Снял мужик с плеча своего котомку старенькую и положил туда всё счастье города Петербурга, а тряпицу свою опять за пазуху сунул.
Потом низко он поклонился царю, Петру Алексеевичу, и сказал: «Разное на свете счастье есть — и царское, и купеческое, и мастеровое, и крестьянское, а моё счастье — извечное: лежит у меня в тряпице крест божий, и нет меры такой на Земле, чтобы счастье его измерить. И на сем прощай, царь-государь, триста лет теперь этому городу без своего счастья жить и на будущие счастливые времена ума-разума набираться».
Сказал это и как сгинул. Крепко опечалился народ петербургский, да что поделаешь, прошлого ведь не воротишь. От стыда ли или с тоски сердечной скинули они тогда в Неву-речку весы, что счастье мерили и по домам разошлись.

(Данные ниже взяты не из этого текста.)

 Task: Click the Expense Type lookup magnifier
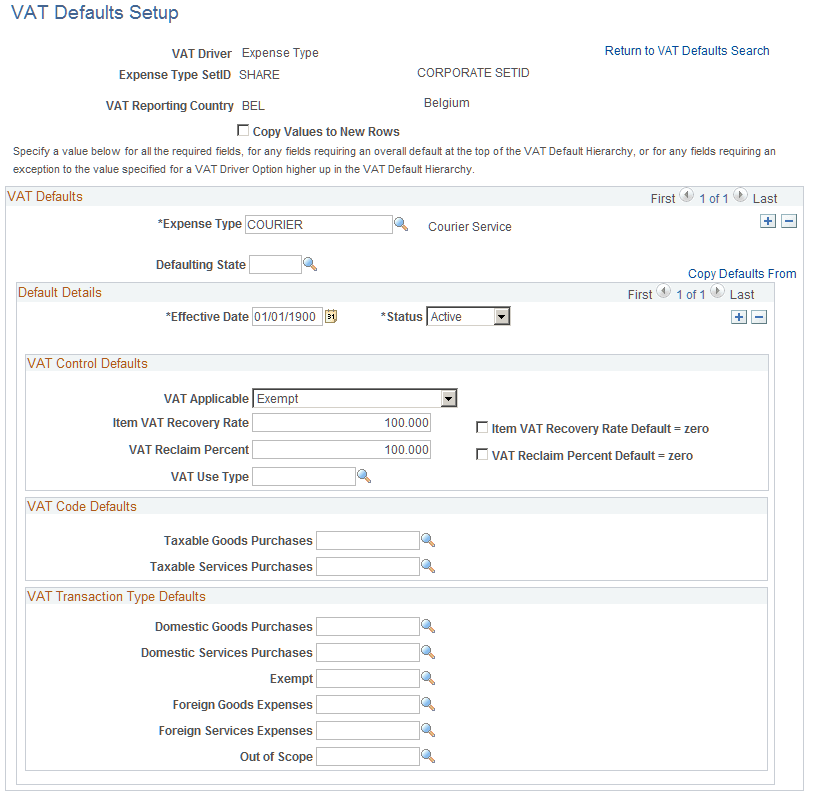click(x=402, y=224)
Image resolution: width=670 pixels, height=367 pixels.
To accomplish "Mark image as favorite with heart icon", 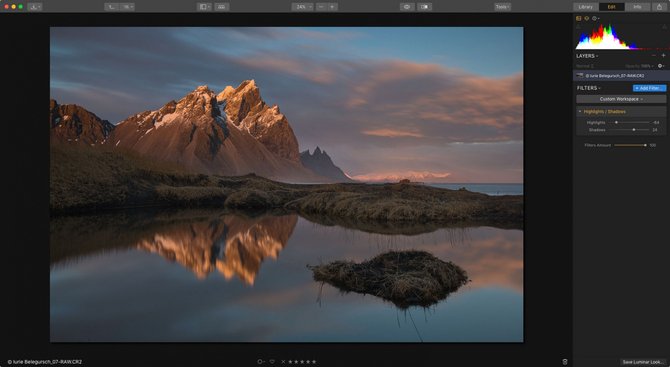I will coord(272,362).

И с того дня запала в душу Петра Алексеевича тяжелая дума, до последних дней он этой думой изводился: «Что же это за мужик был такой чудный, что всё счастье города в котомке своей унёс?»
Много с той поры времени прошло, а всё нет ответа на вопрос царский.
И мудрецы петербургские над загадкой мудрствовали, и философы философствовали, и народ простой задумывался, а всё впустую. Как наваждение какое на всех нашло. Вот-вот вроде догадается кто, ан нет — промелькнёт мысль верная, вспыхнет искоркой долгожданной и погаснет тут же, как и не было её вовсе.
Может оттого и вид у петербуржцев всегда такой озабоченный да затуманенный, что сушит их эта мысль тайная, неразгаданная.
Только дети и знают ответы на все вопросы. Дети ведь всегда всё знают взаправду: не словами смышлеными или мыслями учеными знают, а взаправду — как оно есть, так и знают.
А как вернется счастье утраченное, вот тогда все и узнают того, кто сказал когда-то: «Мое счастье извечное, и никакими мерами земными его не измеришь».
Ну, а пока не настало время это обещанное, добрые люди ума-разума набираются и детям своим радуются и УДИВЛЯЮТСЯ!